Since the copy must match the original, write out each record word for word, skipping only the pictures.

━━ Information provided ━━

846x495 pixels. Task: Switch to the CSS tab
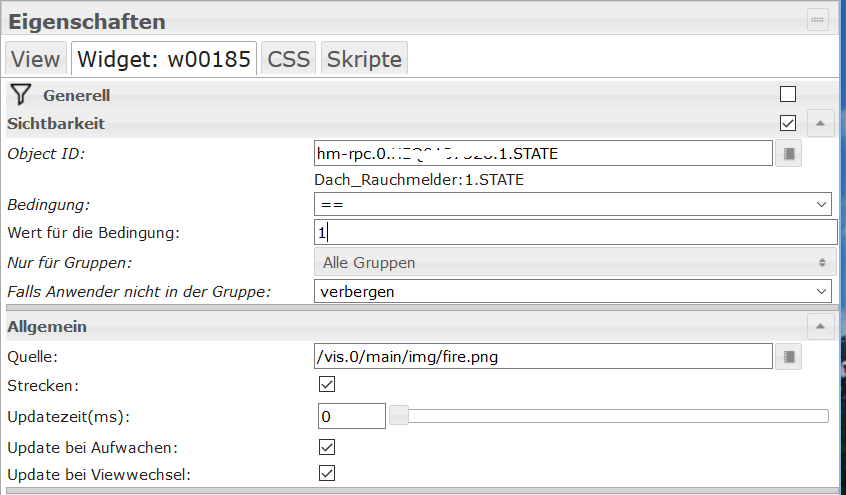pyautogui.click(x=289, y=59)
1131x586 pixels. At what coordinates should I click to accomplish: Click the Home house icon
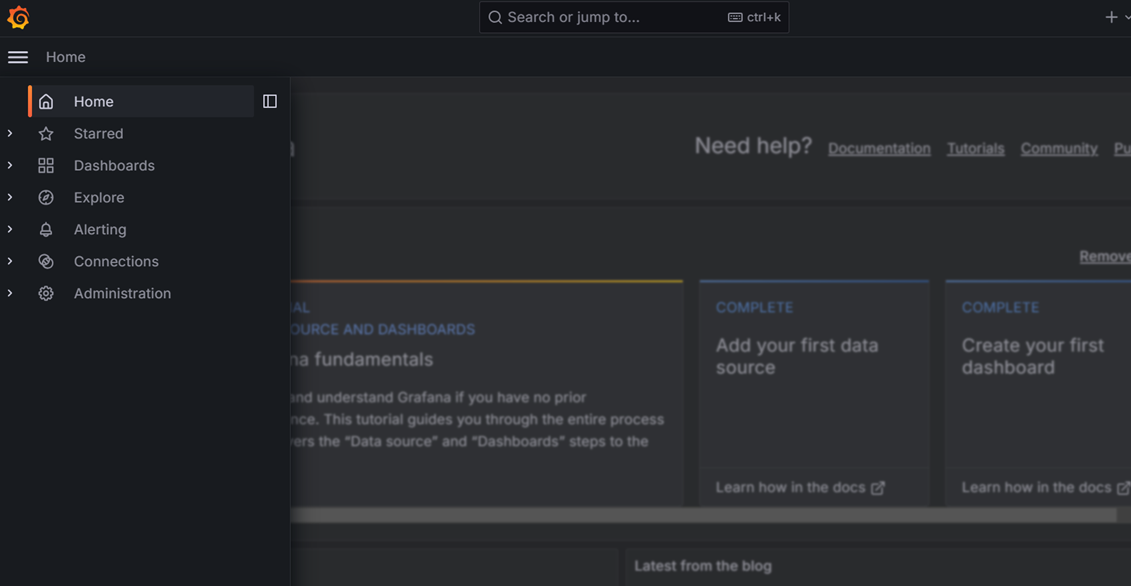tap(46, 101)
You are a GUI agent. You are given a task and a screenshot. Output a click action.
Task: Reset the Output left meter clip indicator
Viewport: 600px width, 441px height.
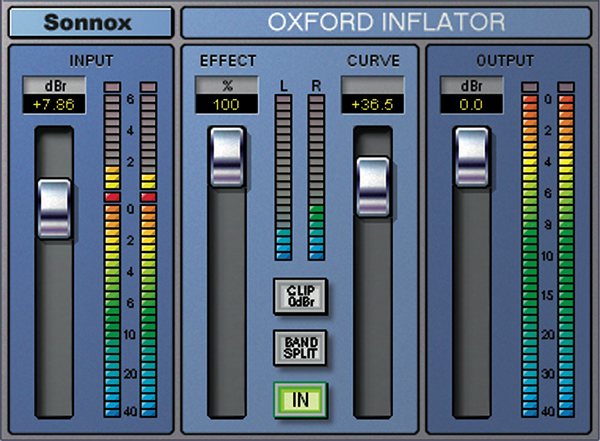[530, 87]
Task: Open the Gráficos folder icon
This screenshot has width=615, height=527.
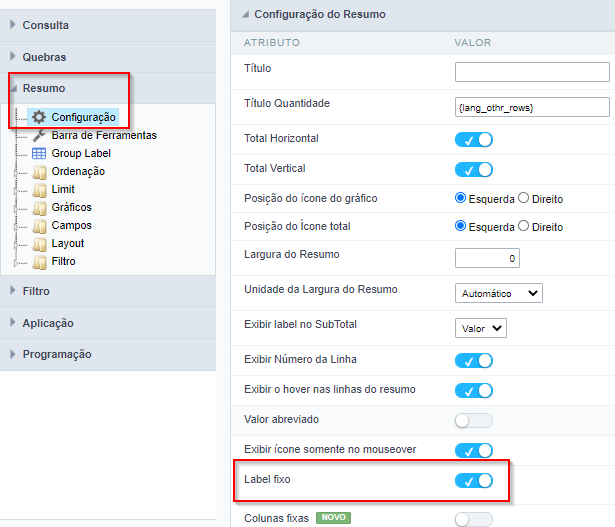Action: tap(39, 208)
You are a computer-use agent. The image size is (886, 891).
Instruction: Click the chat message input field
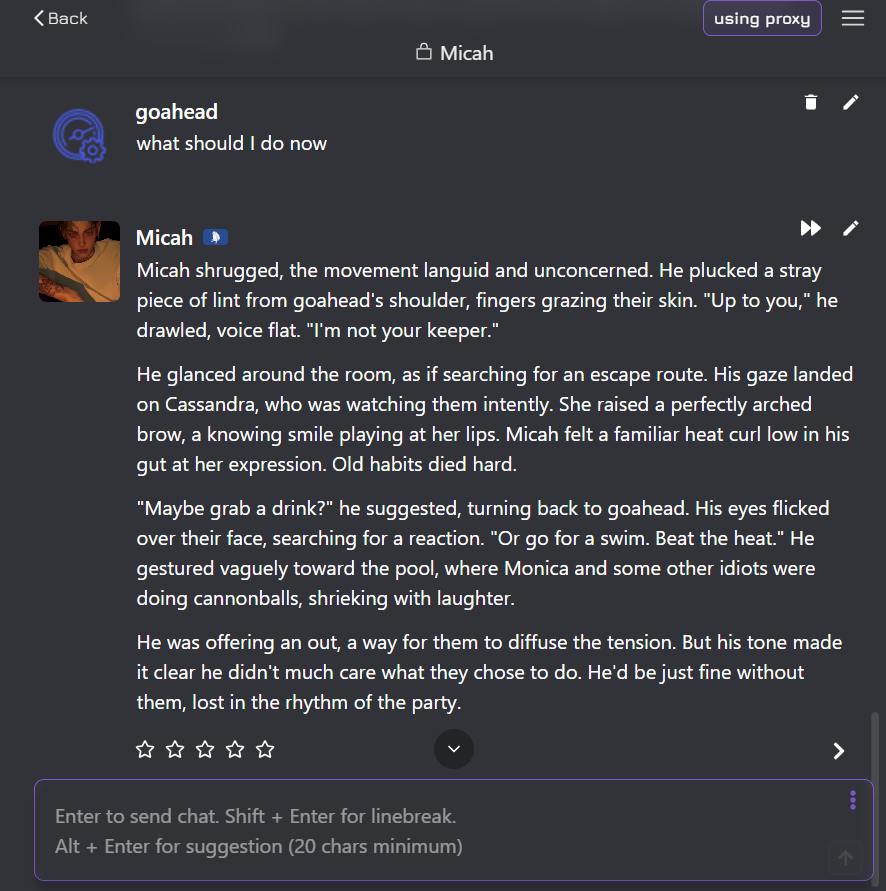[430, 831]
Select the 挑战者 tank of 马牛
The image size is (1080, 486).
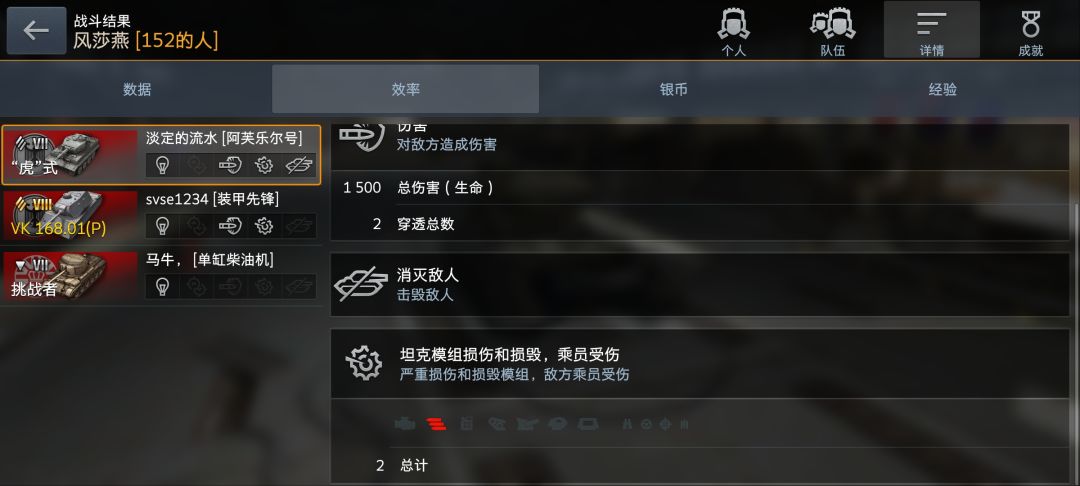tap(161, 276)
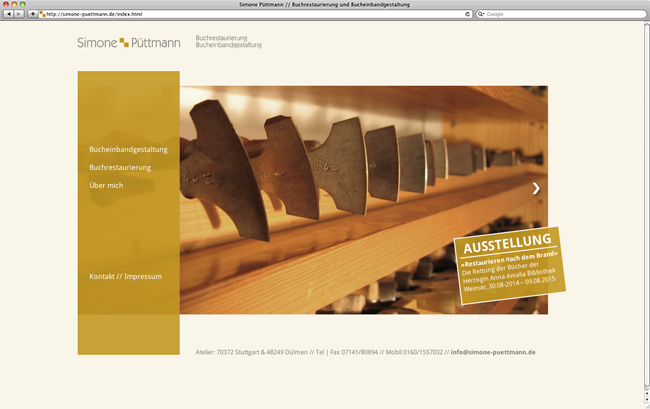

━━━

▶ _Result_:
846x495 pixels. Task: Switch to the CSS tab
pyautogui.click(x=289, y=59)
1131x586 pixels. At what coordinates should I click to accomplish: Click the Home house icon
tap(46, 101)
You are a GUI agent. You are given a task and a screenshot. Output a click action.
Task: Reset the Output left meter clip indicator
Viewport: 600px width, 441px height.
[530, 87]
Task: Open the Gráficos folder icon
This screenshot has width=615, height=527.
Action: tap(39, 208)
You are a computer-use agent. The image size is (886, 891).
Instruction: Click the chat message input field
[430, 831]
Select the 挑战者 tank of 马牛
The image size is (1080, 486).
tap(161, 276)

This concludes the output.